DOCUMENT EXCERPT =

The term "cutting zone" and the use of such term in describing the location of cutters disposed thereon is, as implied above, intended to designate the area of the bit face other than the profile flank adjacent bearing zone 12.
It has been found by the inventors herein, however, that bits which have been used to drill an interval of a bore hole and on which the cutters have worn have reduced whirl tendencies. Further, the tendency of a bit to whirl decreases as the depth of cut of the cutters on the bit increases. For example, lowering the speed of bit rotation or increasing weight on bit to increase depth of cut may reduce whirl tendencies. High rates of penetration, which are usually achieved by an increased depth of cut, also demonstrate reduced whirl tendencies, even on standard bits, as rates approach and exceed 100 ft/hr. Stated in another manner, if, for whatever reason, each cutter on the bit engages the rock formation being drilled so as to take a good "bite" of it, then whirl tendencies of the bit are minimized.
The question then arises as to why anti-whirl designs are desirable. In many, if not most, bore holes being drilled, the characteristics of the formations encountered are not uniform and the bit may achieve a high rate of penetration through one interval and an extremely low rate of penetration through the next. In other cases, relatively soft rock may include extremely hard "stringers" which abruptly and markedly slow the rate of penetration. Since the depth of cut decreases in any instance where the rotational speed of the bit remains the same but the rate of penetration decreases, the result is an increased tendency to whirl. It is impractical to pull a bit and replace it with one more suitable each time a new formation is encountered, even if such changes would be predicted with a high enough degree of accuracy, which is not the case. Further, a bit may begin to whirl in a matter of seconds in response to changing formation characteristics and destroy its cutters in a matter of a few minutes. Therefore, a bit which includes the above-described anti-whirl design concept to prevent cutter destruction in select situations may be extremely desirable, but prior art anti-whirl designs have sacrificed longevity and the ability to support a high rate of penetration over a long drilling interval.

MATERIAL PROVIDED =
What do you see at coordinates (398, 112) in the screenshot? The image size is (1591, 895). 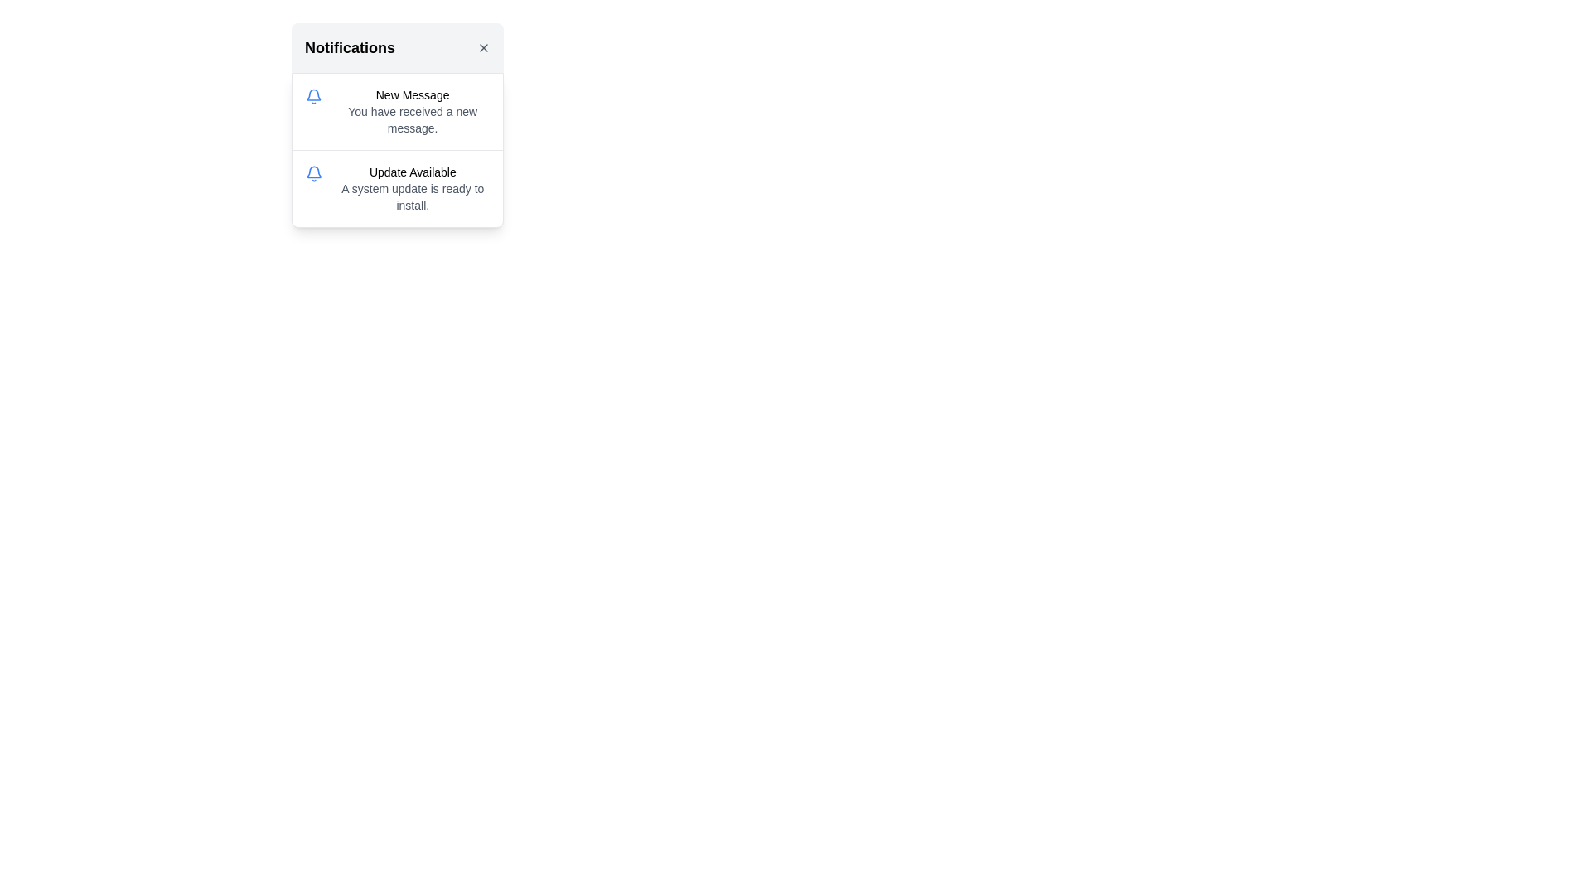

LIST OF TASKS =
1 > Repeat, without changes, the part of the drill bit whirl passage that opens with the words containing "It has been" and closes with "bit are minimized.".
2 > Turn the paragraph of the drill bit whirl passage beginning "It has been found by the inventors herein" into a short bulleted list that keeps its main facts.
3 > According to the drill bit whirl passage, why do hard "stringers" in softer rock increase a bit's tendency to whirl? Answer in one to three sentences.
The listing comes from a separate source.

THE ANSWERS =
1 >
It has been found by the inventors herein, however, that bits which have been used to drill an interval of a bore hole and on which the cutters have worn have reduced whirl tendencies. Further, the tendency of a bit to whirl decreases as the depth of cut of the cutters on the bit increases. For example, lowering the speed of bit rotation or increasing weight on bit to increase depth of cut may reduce whirl tendencies. High rates of penetration, which are usually achieved by an increased depth of cut, also demonstrate reduced whirl tendencies, even on standard bits, as rates approach and exceed 100 ft/hr. Stated in another manner, if, for whatever reason, each cutter on the bit engages the rock formation being drilled so as to take a good "bite" of it, then whirl tendencies of the bit are minimized.

2 >
- Bits that have drilled an interval and have worn cutters show reduced whirl tendencies.
- Whirl tendency decreases as the cutters' depth of cut increases.
- Lowering rotation speed or increasing weight on bit to increase depth of cut may reduce whirl.
- High rates of penetration, usually achieved by increased depth of cut, also show reduced whirl, even on standard bits, as rates approach and exceed 100 ft/hr.
- In short, when each cutter takes a good "bite" of the rock, whirl is minimized.

3 > Hard stringers abruptly and markedly slow the rate of penetration. When the bit's rotational speed stays the same but the rate of penetration drops, the depth of cut decreases, and this increases the tendency to whirl.